Quoted passage
== Segment start ==
The US-brokered ceasefire between Israel and Lebanon is looking increasingly like a participation trophy this week, after Israeli strikes killed 10 people in Lebanon over a 24-hour period - six of them paramedics, and one a child, according to Lebanon's health ministry as reported by The Guardian.

Lebanon's health ministry did not hold back in its assessment of the situation, condemning the attacks as violations of international law. That's a serious claim, given that medical personnel are explicitly protected under the Geneva Conventions - the kind of rules that have been around long enough that there really are no excuses for not knowing them.

Two very different stories

As is tradition in this particular conflict, both sides have their version of events. Lebanon's health ministry tallied the human cost: six paramedics, one child, and three others dead. Israel, for its part, says it was striking Hezbollah infrastructure sites and militants - not exactly the kind of target list that usually includes people in high-visibility vests with red crosses on them.
== Segment end ==
Source material
== Segment start ==
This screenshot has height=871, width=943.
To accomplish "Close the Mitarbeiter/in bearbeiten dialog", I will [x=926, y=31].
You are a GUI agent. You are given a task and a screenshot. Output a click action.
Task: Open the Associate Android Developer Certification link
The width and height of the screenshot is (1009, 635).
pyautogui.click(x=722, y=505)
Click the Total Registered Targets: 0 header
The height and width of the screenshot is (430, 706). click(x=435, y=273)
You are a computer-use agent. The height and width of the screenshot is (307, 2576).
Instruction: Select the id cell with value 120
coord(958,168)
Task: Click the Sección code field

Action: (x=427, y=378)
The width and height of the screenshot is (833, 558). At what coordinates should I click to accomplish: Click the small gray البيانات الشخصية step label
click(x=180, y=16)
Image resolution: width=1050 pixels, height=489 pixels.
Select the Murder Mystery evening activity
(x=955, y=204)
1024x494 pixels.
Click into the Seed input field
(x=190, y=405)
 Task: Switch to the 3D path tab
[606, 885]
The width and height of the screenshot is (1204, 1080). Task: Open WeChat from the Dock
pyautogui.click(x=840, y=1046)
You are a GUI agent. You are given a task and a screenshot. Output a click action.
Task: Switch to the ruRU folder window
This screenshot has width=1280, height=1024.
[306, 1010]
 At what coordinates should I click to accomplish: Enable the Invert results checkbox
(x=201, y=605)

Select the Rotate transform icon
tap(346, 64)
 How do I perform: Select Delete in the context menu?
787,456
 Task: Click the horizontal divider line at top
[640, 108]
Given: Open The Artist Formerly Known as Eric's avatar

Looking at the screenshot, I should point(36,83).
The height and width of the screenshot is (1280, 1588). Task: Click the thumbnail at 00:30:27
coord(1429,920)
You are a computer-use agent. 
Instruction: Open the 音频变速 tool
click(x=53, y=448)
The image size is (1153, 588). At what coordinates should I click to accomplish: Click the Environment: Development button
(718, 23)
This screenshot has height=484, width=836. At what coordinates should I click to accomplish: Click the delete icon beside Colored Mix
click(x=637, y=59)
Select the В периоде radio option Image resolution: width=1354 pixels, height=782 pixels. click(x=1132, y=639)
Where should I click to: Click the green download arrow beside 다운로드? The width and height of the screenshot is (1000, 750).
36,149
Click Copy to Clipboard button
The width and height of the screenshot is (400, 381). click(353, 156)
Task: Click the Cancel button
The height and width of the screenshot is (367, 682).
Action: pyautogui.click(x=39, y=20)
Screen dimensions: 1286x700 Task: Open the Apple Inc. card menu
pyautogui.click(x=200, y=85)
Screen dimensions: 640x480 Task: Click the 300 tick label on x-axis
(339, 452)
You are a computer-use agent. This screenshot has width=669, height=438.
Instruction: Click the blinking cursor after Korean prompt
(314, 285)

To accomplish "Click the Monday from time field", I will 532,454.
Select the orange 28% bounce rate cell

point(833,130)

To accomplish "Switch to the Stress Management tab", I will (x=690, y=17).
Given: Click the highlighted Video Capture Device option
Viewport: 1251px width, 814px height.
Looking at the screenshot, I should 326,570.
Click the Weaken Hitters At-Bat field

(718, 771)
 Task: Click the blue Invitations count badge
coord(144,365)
== Segment end ==
Exercise instructions
Please transcribe the stretch from "Lebanon's health ministry did" through "not knowing them." in the article on Israeli strikes in Lebanon during the ceasefire.

Completed exercise
Lebanon's health ministry did not hold back in its assessment of the situation, condemning the attacks as violations of international law. That's a serious claim, given that medical personnel are explicitly protected under the Geneva Conventions - the kind of rules that have been around long enough that there really are no excuses for not knowing them.